Alberta Politics

city centre airport redevelopment concepts.

With all the turmoil and turnover in provincial politics in the past month, I have neglected to write about some important issues closer to home. Last week, five concepts for redeveloping of the Edmonton City Centre Airport lands were released. As readers of this blog will know, I have been a strong supporter of redeveloping these lands and am excited about the opportunities that it presents for the future of Edmonton. Take a look at the concepts for yourself:

BNMI: Boards & Images, Video

Foster & Partners: Boards & Images, Video

KCAP Architects & Planners: Boards & Images, Video

Perkins + Will: Boards & Images, Video

Sweco International AB: Boards & Images, Video

5 replies on “city centre airport redevelopment concepts.”

Cynic. 😉

I can’t say I have an individual favourite of the concepts, but I do like different aspects of each. Hopefully we can incorporate the best part of the five with other ideas on how to effectively redevelop the airport lands. I think I’ll write about this soon.

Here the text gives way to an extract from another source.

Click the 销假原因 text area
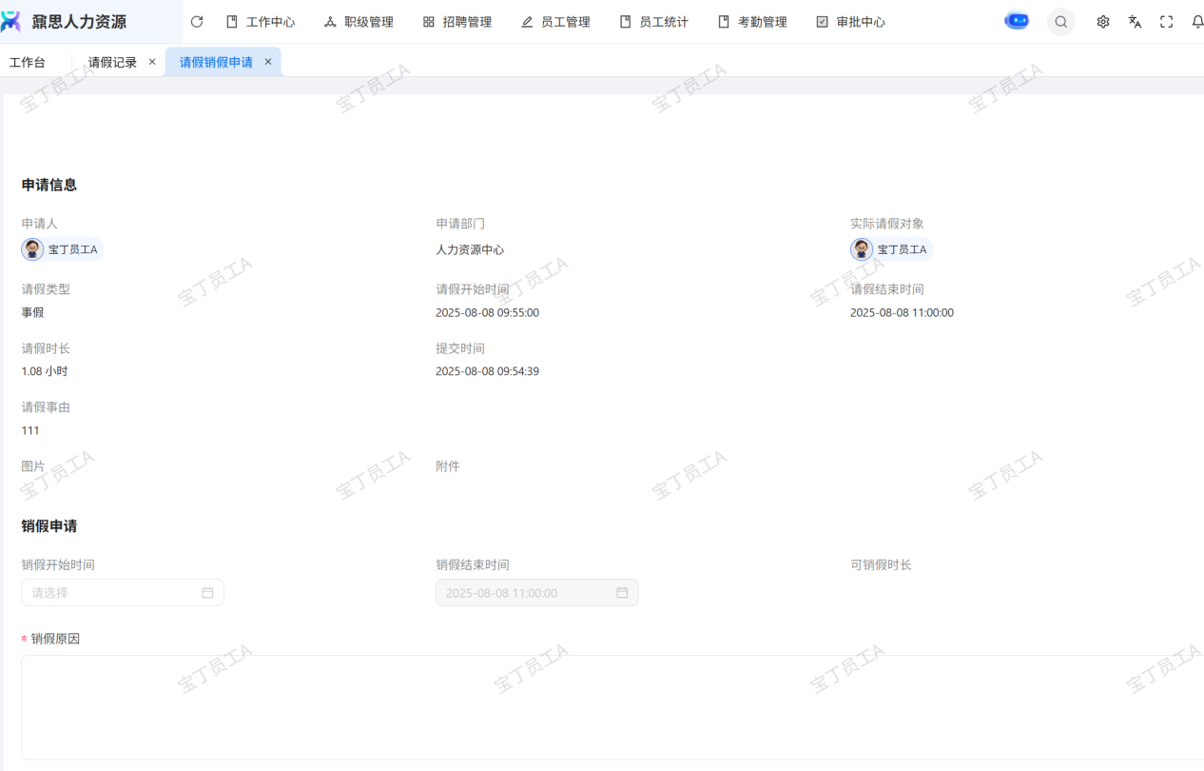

I’ve watched all the videos, and have to say that they seem more political than practical, apparently pandering to various concerns raised by vested interests (i.e., historical preservation, environmental impacts, greenspace).

The “Boards” don’t translate well to a desktop monitor, they’re unreadable unless you zoom to 100%, which leaves you sliding the images around. I’m going to City Hall to see the proposals, and hopefully get hardcopy versions.

The sad reality is that NONE of the best ideas will be fully incorporated, but instead will be watered down…or dismissed…in the name of “fiscal responsibility”. Only massive and expensive roadway interchanges are approved (Henday/23 Ave and Gateway, Henday-west and Highway 16) because apparently the civil engineers have commandeered the transportation department.

I also haven’t seen, in any of the proposals, any kind of accomodation for non-traditional housing. I’m thinking primarily of co-housing, where various amenities like workshops, studios, media and library rooms, even kitchens are shared amongst people who all have seperate living spaces. These build community.

Instead, we are shown single family housing (inefficient) and multi-unit blocks (alienating). I suppose once the city decides on a general concept developers will perhaps consider co-housing models, but I’m not holding my breath.

@Jack: the people of Edmonton have spoken, and the Muni is done like dinner. As a resident of Grande Prairie, and former frequent user of the CCA, I did mourn the decision when first announced; however, the only airline now flying into the Muni from our city is so expensive that I have resigned myself to either using the International, or driving the 5 hours down Hwy 43. I think the same is true of the vast majority of residents of NW Alberta. As for the medevac issue, the only real advantage of the Muni is its proximity to the Royal Alex; for patients going to the University or the Grey Nuns, the bottlenecks involved in getting across the river negate much of the Muni’s proximity, and so the International becomes much less unattractive.

As a former resident of Edmonton, I congratulate city council for having finally made a decision. This is something that has been coming almost since the Nisku airport was built.

However, as a current resident of Calgary, I would suggest that you come and look at two projects in our town to see what can happen, both good and bad. There is a piece of land right across from city hall called the East Village that has been vacant since 1997 because the city hasn’t yet found the right deal to develop it. There have been several, but none have even got past the proposal stage. Several heads have rolled as a result.

Right across the Bow River sits the former General hospital site. This site has seen a fair bit of redevelopment, including some retail and some work/live spaces. However the recession has put a stop to development in the last three years. The big problem here is that the affordable housing that was supposed to be part of this development has disappeared.

This development, while good ideas abound, needs to be carefully monitored.